OK, let me squeal a bit more. That "clue" I mentioned yesterday as to how the Mars program has been revised is simply that, with the 2009 Mars Telecom Orbiter cancelled, Mars Reconaissance Orbiter's lifetime as a com relay for landers will wear out at some point -- so they need another combined science/relay orbiter. If MRO succeeds, the second Scout will go in 2011 and the new orbiter in 2013; if MRO fails, an MRO replacement will fly in 2011 and the Scout in 2013. (For just this reason, the Announcement of Opportunity for the new Scout won't be released until next March -- by which time we should know whether MRO has made it into Mars orbit and is aerobraking properly.) While they've now added a direct-to-Earth com link to the 2009 MSL rover, I also wonder whether the real reaction to an MRO failure might be to fly the MRO replacement in 2009 and delay MSL until 2011. Hopefully that won't happen, since MRO up to now is working virtually flawlessly -- the only trouble has been getting all the kinks out of the new high-speed ground data link from the DSN antennas to JPL.

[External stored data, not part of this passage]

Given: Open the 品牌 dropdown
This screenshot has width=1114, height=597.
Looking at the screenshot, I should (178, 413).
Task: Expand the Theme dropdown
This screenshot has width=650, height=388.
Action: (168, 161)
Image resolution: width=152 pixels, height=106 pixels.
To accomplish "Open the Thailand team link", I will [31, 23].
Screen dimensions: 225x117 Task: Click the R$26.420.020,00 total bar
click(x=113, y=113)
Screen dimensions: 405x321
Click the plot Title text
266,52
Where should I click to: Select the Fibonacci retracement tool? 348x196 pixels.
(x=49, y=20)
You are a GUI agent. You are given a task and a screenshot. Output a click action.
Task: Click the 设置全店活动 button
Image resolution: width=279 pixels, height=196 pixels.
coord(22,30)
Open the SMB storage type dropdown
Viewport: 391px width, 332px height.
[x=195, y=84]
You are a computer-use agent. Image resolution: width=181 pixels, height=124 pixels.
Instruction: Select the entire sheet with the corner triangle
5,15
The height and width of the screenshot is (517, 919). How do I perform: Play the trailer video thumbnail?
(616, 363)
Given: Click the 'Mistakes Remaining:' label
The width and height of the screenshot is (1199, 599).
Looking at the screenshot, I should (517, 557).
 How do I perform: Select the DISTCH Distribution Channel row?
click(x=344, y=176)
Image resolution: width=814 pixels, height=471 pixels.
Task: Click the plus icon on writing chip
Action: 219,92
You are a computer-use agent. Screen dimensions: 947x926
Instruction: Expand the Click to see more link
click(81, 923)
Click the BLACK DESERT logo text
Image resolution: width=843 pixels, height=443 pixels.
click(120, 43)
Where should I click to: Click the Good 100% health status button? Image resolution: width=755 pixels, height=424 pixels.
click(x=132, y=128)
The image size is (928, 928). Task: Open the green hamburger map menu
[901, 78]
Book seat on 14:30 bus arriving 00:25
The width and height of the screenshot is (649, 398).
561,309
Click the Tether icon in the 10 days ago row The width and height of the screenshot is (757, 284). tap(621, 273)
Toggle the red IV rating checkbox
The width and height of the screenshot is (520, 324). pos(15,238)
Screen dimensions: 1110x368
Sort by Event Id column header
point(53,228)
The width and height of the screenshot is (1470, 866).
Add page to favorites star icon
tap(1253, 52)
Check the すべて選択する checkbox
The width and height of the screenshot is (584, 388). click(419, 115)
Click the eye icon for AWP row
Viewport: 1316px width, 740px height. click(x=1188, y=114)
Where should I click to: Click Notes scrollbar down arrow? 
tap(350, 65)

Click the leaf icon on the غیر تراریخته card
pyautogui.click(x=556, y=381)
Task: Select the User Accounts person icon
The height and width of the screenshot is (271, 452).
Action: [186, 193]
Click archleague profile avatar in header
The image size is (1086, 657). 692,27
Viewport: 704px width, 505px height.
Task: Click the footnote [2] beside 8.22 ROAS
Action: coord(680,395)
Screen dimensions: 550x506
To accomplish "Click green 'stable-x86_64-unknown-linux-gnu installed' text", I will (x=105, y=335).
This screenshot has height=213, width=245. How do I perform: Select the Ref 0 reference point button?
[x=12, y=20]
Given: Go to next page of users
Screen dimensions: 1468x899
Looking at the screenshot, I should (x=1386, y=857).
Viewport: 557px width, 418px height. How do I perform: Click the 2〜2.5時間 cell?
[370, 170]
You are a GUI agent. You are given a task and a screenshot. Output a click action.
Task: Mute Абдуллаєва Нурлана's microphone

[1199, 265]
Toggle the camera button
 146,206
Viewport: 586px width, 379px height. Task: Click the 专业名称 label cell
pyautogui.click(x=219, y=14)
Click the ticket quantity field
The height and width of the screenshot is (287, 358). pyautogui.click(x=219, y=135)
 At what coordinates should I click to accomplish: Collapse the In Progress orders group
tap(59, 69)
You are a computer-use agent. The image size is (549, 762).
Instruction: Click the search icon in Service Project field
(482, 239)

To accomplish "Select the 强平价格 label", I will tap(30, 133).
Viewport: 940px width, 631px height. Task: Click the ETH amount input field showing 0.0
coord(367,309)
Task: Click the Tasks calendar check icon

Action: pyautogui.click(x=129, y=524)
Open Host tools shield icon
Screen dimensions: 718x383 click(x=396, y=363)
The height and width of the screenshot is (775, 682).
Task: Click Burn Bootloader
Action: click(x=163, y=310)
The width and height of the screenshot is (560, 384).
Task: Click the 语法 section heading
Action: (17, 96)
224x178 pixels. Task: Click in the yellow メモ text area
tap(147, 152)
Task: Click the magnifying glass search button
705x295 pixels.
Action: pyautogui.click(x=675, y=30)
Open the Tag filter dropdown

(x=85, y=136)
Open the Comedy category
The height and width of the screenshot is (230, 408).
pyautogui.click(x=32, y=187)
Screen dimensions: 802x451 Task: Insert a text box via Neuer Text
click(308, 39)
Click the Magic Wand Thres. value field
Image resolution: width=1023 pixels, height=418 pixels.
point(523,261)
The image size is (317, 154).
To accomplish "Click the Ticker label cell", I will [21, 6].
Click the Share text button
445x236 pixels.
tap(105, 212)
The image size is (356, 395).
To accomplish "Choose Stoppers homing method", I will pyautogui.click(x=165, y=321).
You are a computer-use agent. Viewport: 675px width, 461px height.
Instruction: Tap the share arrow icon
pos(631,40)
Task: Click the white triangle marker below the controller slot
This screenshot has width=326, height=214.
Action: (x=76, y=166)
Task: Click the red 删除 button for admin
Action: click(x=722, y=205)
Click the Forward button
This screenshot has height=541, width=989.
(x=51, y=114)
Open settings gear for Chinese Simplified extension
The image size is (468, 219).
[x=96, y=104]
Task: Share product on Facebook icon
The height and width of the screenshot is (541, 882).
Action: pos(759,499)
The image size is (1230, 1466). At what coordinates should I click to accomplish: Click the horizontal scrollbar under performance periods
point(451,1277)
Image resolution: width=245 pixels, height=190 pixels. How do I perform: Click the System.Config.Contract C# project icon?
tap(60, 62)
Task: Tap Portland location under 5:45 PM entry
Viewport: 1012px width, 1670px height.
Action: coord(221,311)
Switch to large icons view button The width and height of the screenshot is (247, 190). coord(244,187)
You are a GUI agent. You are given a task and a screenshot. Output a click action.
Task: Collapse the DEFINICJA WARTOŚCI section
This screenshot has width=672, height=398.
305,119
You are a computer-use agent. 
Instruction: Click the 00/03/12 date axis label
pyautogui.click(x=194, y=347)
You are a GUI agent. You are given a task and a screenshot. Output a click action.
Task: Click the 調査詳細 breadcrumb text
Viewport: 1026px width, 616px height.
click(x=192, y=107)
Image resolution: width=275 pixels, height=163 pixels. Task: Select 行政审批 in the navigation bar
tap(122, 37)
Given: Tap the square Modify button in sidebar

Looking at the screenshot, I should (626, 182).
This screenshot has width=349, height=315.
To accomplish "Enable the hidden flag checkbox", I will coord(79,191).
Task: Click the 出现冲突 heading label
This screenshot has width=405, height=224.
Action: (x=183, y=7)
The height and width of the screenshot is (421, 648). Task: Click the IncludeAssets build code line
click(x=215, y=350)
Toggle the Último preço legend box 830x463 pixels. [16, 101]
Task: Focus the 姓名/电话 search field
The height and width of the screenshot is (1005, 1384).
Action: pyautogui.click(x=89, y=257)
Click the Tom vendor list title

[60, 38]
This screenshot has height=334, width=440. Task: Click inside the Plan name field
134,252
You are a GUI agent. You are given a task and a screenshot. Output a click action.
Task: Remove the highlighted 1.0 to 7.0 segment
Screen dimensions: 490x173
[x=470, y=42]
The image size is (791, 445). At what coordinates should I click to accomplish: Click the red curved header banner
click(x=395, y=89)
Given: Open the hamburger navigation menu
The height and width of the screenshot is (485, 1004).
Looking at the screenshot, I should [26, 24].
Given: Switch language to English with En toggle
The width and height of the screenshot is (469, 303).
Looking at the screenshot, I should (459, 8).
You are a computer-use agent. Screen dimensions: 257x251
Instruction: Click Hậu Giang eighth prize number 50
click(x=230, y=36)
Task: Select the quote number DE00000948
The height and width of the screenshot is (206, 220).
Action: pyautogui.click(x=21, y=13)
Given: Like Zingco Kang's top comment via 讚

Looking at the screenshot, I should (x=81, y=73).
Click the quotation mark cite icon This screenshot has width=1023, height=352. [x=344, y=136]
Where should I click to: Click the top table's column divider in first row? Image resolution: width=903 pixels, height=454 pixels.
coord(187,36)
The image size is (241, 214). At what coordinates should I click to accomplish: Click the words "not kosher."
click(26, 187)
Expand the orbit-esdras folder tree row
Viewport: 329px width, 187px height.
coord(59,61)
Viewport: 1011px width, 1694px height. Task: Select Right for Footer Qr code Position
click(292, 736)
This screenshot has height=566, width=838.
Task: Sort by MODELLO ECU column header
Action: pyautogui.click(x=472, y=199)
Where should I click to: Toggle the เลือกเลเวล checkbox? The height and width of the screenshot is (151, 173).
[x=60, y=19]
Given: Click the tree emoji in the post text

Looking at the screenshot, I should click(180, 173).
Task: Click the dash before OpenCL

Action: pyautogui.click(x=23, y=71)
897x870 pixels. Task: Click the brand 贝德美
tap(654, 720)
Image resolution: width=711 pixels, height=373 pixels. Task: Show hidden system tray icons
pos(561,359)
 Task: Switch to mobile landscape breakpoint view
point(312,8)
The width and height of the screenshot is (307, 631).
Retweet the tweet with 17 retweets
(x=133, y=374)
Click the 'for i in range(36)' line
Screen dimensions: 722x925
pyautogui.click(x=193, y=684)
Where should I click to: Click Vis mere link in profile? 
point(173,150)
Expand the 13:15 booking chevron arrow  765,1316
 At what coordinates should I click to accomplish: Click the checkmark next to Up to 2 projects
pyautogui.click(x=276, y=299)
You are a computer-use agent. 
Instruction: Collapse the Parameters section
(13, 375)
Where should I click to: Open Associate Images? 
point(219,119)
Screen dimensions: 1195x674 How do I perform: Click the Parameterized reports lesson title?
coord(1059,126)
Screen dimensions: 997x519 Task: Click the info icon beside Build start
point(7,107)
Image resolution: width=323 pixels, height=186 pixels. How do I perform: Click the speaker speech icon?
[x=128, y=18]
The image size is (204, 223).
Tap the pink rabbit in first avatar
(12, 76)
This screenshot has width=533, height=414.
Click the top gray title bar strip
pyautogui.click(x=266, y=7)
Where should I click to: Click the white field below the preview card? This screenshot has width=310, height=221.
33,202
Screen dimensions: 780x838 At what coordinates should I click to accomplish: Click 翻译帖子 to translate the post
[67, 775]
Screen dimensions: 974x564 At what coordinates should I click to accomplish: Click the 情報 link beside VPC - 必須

As for what the scientific subject of that new orbiter is likely to be, the exact nature of the 2016 mission (there are at least three candidates, and I suspect four), and the reasons for the latest delay in the sample-return mission -- well, children, I continue to hold those cards close for now. (If I keep blabbing, I won't have anything left to reveal in the damn article.)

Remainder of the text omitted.